**Stored data entries:**
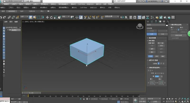
Task: Click the Rotate tool icon
Action: pos(51,18)
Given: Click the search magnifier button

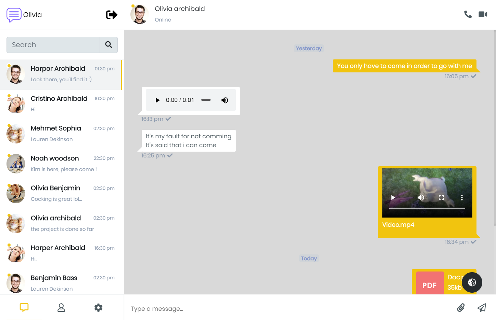Looking at the screenshot, I should (x=109, y=45).
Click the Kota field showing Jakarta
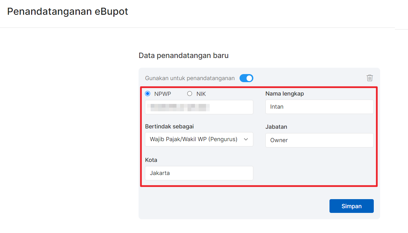This screenshot has height=233, width=408. pos(199,173)
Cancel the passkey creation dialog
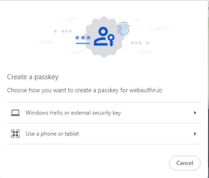This screenshot has height=178, width=209. tap(185, 163)
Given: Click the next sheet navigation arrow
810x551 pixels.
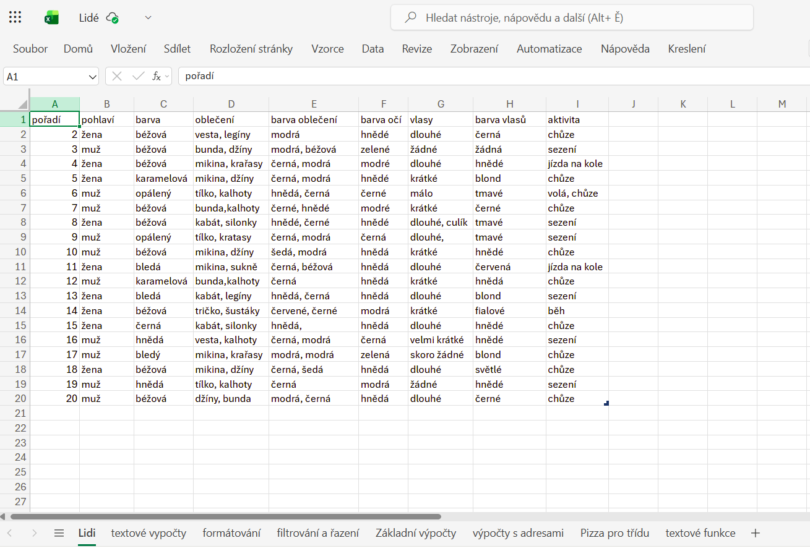Looking at the screenshot, I should (34, 533).
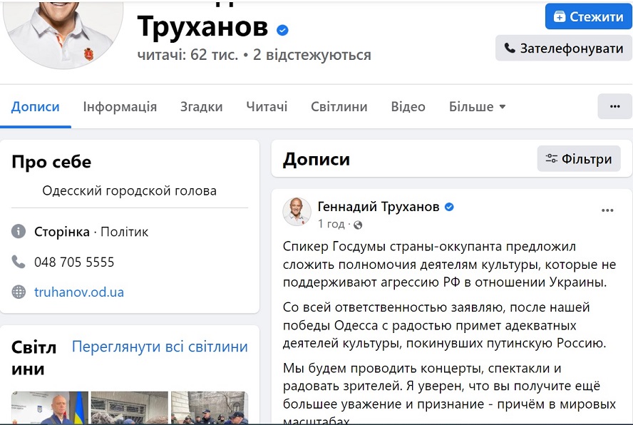The width and height of the screenshot is (633, 425).
Task: Click the phone icon beside 048 705 5555
Action: [19, 262]
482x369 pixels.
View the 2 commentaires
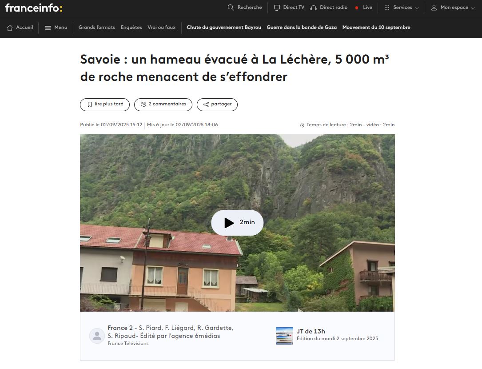pos(163,104)
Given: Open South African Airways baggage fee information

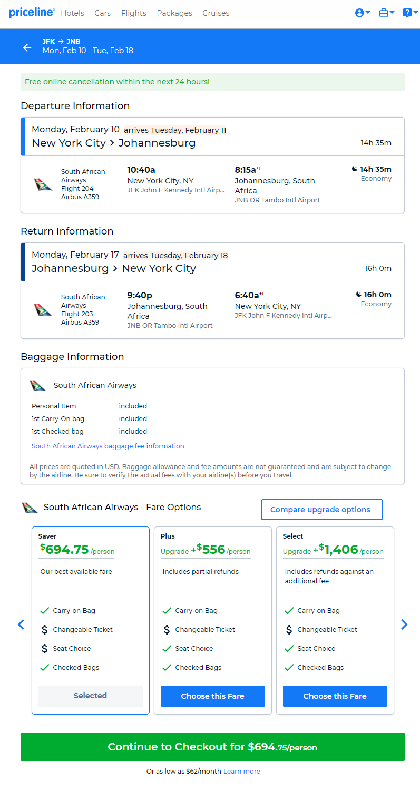Looking at the screenshot, I should click(108, 446).
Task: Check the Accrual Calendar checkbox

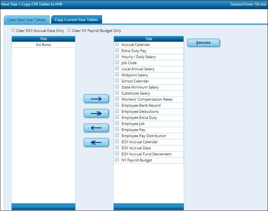Action: 117,44
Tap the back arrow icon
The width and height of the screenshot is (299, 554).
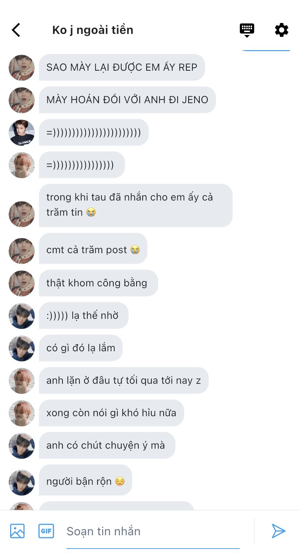click(x=16, y=30)
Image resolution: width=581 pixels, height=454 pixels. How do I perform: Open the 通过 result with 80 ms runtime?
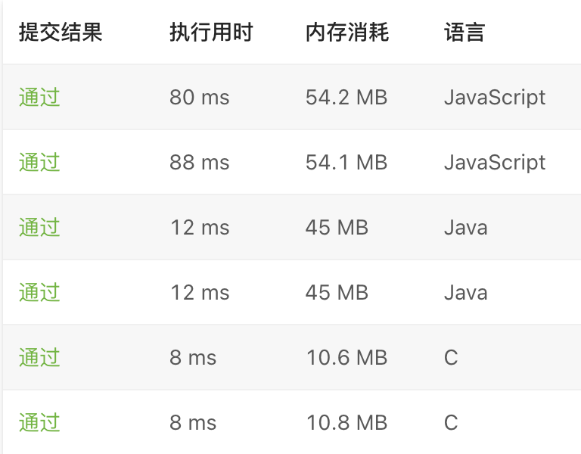click(x=39, y=98)
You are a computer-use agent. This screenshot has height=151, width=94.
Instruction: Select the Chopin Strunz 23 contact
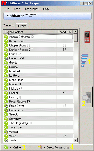coord(19,45)
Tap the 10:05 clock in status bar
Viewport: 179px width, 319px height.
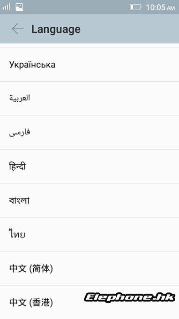coord(156,8)
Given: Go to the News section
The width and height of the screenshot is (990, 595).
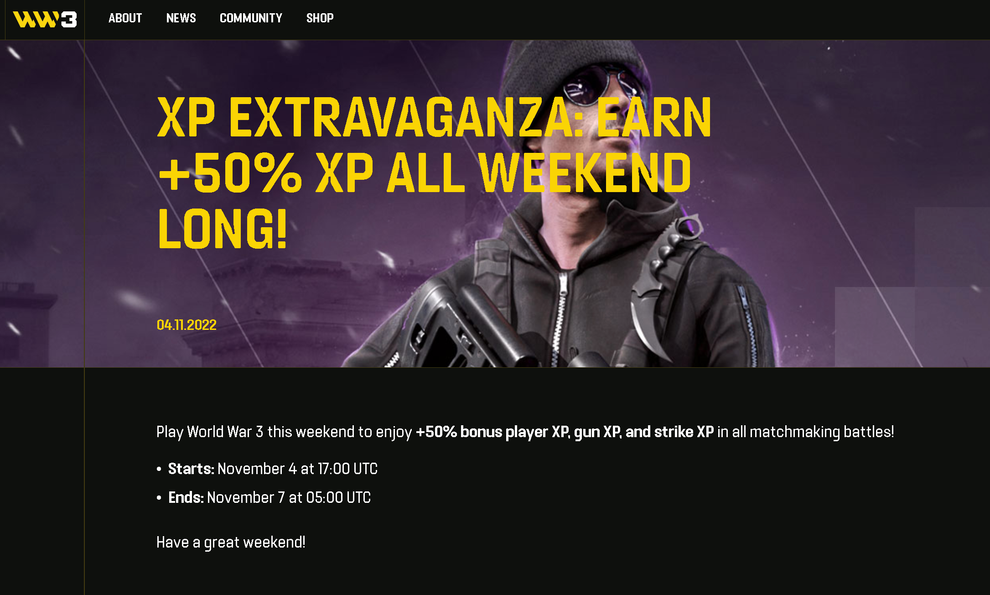Looking at the screenshot, I should tap(181, 18).
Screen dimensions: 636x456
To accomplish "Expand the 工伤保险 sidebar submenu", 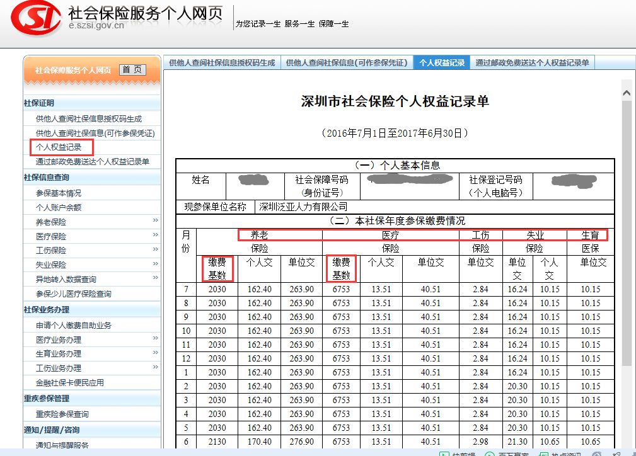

**WHAT THE EXERCISE ASKS:**
Repeat the lines above exactly, beginning with the one containing "Image resolution: width=581" and finishing with the one containing "Given: Go to the News section". No pictures belong in the copy.

**TASK ANSWER:**
Image resolution: width=581 pixels, height=454 pixels. How do I perform: Open the 通过 result with 80 ms runtime?
click(x=39, y=98)
You are a computer-use agent. This screenshot has height=151, width=94.
Instruction: Select the Chopin Strunz 23 contact
coord(19,45)
Tap the 10:05 clock in status bar
Viewport: 179px width, 319px height.
coord(156,8)
Given: Go to the News section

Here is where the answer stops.